The 50-page report by the Brattle Group, of Cambridge, Mass., conducted at the behest of the General Assembly and the Office of Energy Resources, advocates continuing subsidies for renewable energy programs, in particular the distributed generation contract program, which offers incentives for large wind and solar projects.

Since 2011, the distributed generation (DG) program has yielded more than 20 wind and solar systems in 15 cities and towns across the state. The fixed-pricing system, launched as a pilot project in partnership with National Grid, is slated to expire by the end of this year.

Legislation (S2690, H7727) would extend the program for five years and quadruples the electricity allotment available. Both bills are expected to be voted out of committee during the first week of June.

The Brattle report concluded that benefits of an expanded DG program would include an estimated $556 million in economic output across 25 years, while creating 246 full-time jobs. It would reduce carbon dioxide and other pollutants from power plants emissions preventing $22 million in damages to crops and human health.

The report noted the need for diversifying the sources of electricity.

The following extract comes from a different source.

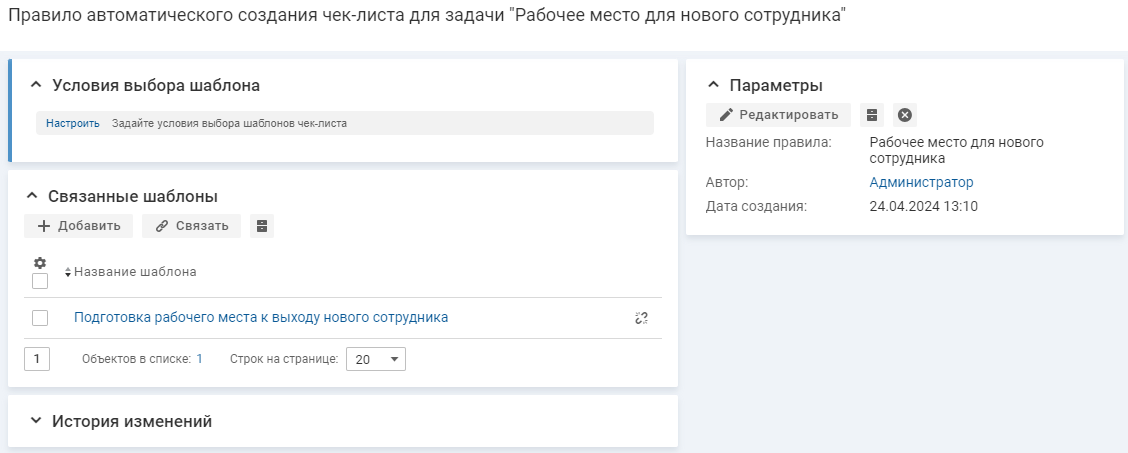Click the pencil icon on Редактировать
This screenshot has width=1128, height=453.
(726, 115)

Currently, nearly 99 percent of Rhode Island’s power is generated with natural gas. Less than 1 percent comes from renewable energy. In 25 years, even with the 30-megawatt Deepwater Wind project up and running and the extension of the renewable energy incentives, only 4 percent of Ocean State power would come from wind and solar, according to the report.

The cost to electricity ratepayers for the program is an estimated $17.25 million a year. The average electric bill would increase $1.43 a month, or $325 across the five years of the DG program and other initiatives that boost Rhode Island’s small-scale solar-energy sector.

Detractors of the legislation say the added cost is felt most by businesses.

“The resulting rate increases will push more and more businesses away [from Rhode Island] and contribute to job losses,” according to a letter from OSTPA, a Rhode Island-based Tea Party group, in opposition to the Senate bill.

In all, the annual tradeoff is $17.25 million to fund the programs versus $30.65 million in economic benefits.

On his blog for the Conservation Law Foundation, staff attorney Jerry Elmer, an author of the DG program, said the economic benefits support the case for continued subsidies for local renewable energy.

“Renewable energy costs a little bit more, but helps to create local jobs, benefits the local economy, and is much less polluting,” he wrote.

Elmer also wrote that the economic argument, much the same way the Supreme Court invoked it to uphold the constitutionality of the Civil Rights Act in 1964, isn’t the true motive for expanding renewable power.

“The fact of the matter is that we environmentalists support renewable energy because there is a climate change emergency in the world. The world is hurtling toward a human-created disaster because of carbon pollution. And, although we recognize that there are economic benefits from renewable energy, we do not view renewable energy as primarily a job-creation program,” he wrote.

Rep. Deborah Ruggiero, D-Jamestown, sponsor of the House legislation to extend the DG program, said promoting the economic benefits is necessary for getting bills passed. In particular, she said, the new House speaker, Nicholas Mattiello, D-Cranston, is leading with a businesses-first philosophy.

“I have tried to educate him and a lot of colleges on the economic benefits [of the bill],” she said.

Homegrown renewable energy, she said, reduces the reliance on fossil-fuel power generated in other states. Local developers are also clamoring for DG contracts, Ruggiero said.

Environmentalists, she said, can champion either motive for expanding renewable energy. “It’s not only good economic policy it’s also really good environmental policy,” Ruggiero said. “It’s not mutually exclusive.”